- Film poster
- Directed by: Uberto Pasolini
- Written by: Uberto Pasolini
- Produced by: Uberto Pasolini; Chris Martin; Cristian Nicolescu; Roberto Sessa;
- Starring: James Norton Daniel Lamont
- Cinematography: Marius Panduru
- Edited by: Masahiro Hirakubo Saska Simpson
- Music by: Andrew Simon McAllister
- Production companies: RAI Cinema; Picomedia; Digital Cube; Eurimages;
- Distributed by: Lucky Red
- Release dates: 10 September 2020 (Venice); 16 July 2021 (United Kingdom);
- Running time: 96 minutes
- Countries: Italy France
- Language: English
- Box office: $682,208

= Nowhere Special =

2020 drama film

Nowhere Special is a 2020 internationally co-produced drama film written, directed, and produced by Uberto Pasolini.

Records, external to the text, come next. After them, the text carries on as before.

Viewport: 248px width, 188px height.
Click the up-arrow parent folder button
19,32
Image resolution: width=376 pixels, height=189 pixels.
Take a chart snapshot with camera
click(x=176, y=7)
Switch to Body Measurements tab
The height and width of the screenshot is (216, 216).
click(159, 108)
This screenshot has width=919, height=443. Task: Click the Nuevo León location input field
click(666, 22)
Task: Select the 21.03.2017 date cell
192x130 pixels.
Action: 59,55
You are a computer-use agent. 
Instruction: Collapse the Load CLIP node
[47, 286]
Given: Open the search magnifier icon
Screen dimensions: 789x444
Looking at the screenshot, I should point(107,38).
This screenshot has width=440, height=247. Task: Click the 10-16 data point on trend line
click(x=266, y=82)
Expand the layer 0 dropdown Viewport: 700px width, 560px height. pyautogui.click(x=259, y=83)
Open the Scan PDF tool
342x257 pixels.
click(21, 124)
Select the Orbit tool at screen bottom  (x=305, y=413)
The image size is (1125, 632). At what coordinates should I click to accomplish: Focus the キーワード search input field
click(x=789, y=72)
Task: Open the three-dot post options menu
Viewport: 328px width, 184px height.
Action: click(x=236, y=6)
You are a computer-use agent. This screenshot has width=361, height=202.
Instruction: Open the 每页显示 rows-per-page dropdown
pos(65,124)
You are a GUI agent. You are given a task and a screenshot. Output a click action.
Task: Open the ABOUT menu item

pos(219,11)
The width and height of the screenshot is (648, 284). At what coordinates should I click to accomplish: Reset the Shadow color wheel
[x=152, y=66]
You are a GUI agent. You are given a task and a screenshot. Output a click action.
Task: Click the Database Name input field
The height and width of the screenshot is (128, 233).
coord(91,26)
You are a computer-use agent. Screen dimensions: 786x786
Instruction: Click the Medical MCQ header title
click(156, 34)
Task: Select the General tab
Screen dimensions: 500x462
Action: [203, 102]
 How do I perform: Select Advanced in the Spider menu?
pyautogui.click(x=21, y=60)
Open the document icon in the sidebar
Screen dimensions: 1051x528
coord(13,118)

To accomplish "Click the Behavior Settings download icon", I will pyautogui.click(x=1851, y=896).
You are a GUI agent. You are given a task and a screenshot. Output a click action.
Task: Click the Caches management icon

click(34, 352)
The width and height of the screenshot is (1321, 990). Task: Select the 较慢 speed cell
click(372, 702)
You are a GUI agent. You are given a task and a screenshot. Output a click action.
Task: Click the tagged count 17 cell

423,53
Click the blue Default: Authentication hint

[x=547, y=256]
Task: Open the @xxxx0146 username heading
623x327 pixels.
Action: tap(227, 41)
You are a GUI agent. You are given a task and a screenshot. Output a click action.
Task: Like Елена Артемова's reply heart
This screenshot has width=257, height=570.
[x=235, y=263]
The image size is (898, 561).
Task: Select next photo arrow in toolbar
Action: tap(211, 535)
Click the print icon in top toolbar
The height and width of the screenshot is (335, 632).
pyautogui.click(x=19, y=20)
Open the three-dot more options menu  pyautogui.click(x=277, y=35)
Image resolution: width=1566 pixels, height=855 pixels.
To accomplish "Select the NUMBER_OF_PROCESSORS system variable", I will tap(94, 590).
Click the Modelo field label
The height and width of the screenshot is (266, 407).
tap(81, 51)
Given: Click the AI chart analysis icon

The film, set in Northern Ireland, stars James Norton and Daniel Lamont. The story follows John, a single parent to four-year-old Michael, who must make arrangements for the care of his son when he is faced with the reality of terminal illness.

It had its world premiere at the Venice Film Festival on 10 September 2020, and was released to cinemas in the United Kingdom on 16 July 2021 and opened in movie theaters in the United States on 26 April 2024.

==Plot==
John, a single dad to four year old son Michael, has received a terminal cancer diagnosis. In his final exercise of urgency, the father must choose a new adoptive household for his son, as Michael's mother left them when Michael was 6 months old. To do this, he is forced to participate in a series of auditions; various potential parental pairs offer themselves, but simultaneously reveal themselves as repulsive or unsuitable. A woman, living alone, is the exception. She depicts herself as troubled, but honest about herself and her identity. She got pregnant as a teen and was forced to give her child up for adoption. Later when she married and wanted children with her husband, she was informed by doctors that she wouldn't be able to have any biological children. The woman was open to adoption but her husband was not, feeling he couldn't love a child that wasn't biologically his, so they separated.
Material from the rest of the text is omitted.